What is required
Here is a listing, set out below; repeat its lines from the one with "You are a GUI" to the last, both included, and leave out the pictures.
____________________
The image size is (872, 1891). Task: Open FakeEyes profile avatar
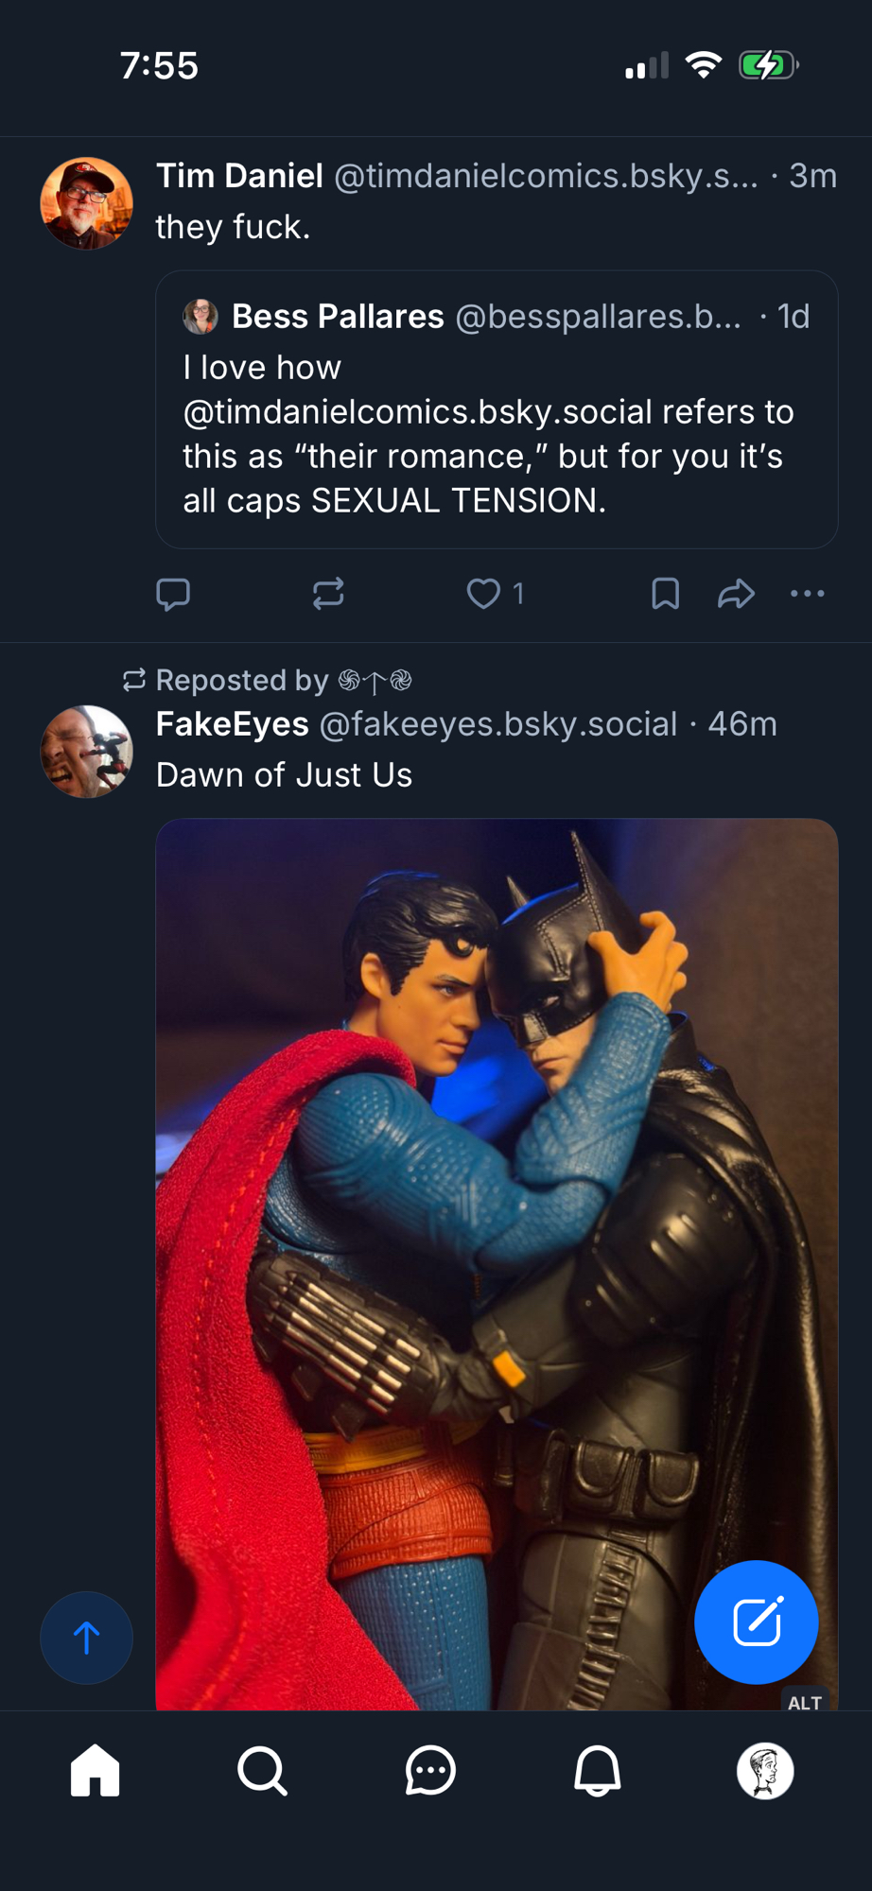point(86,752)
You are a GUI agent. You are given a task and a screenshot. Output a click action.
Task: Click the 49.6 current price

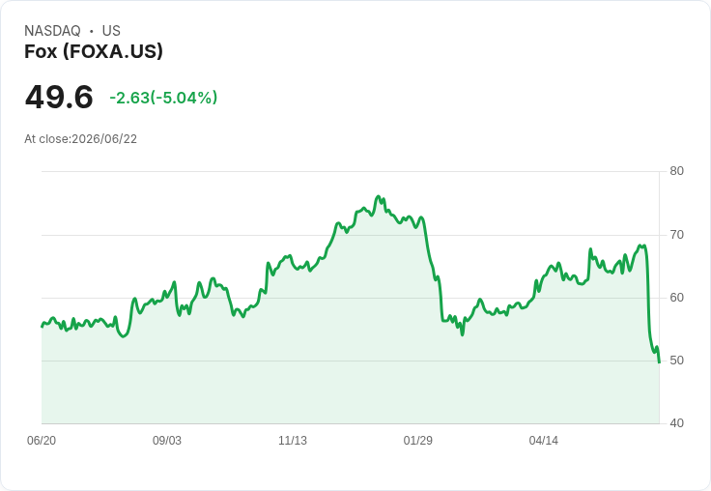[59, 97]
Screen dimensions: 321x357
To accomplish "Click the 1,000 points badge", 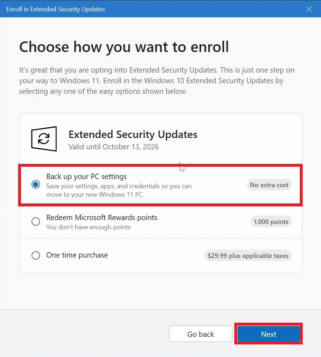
____________________
Output of the exercise
You are a GUI agent. You are given a task and a screenshot. Output a click action.
Task: Click the 49.6 current price

[59, 97]
Screen dimensions: 321x357
To accomplish "Click the 1,000 points badge", 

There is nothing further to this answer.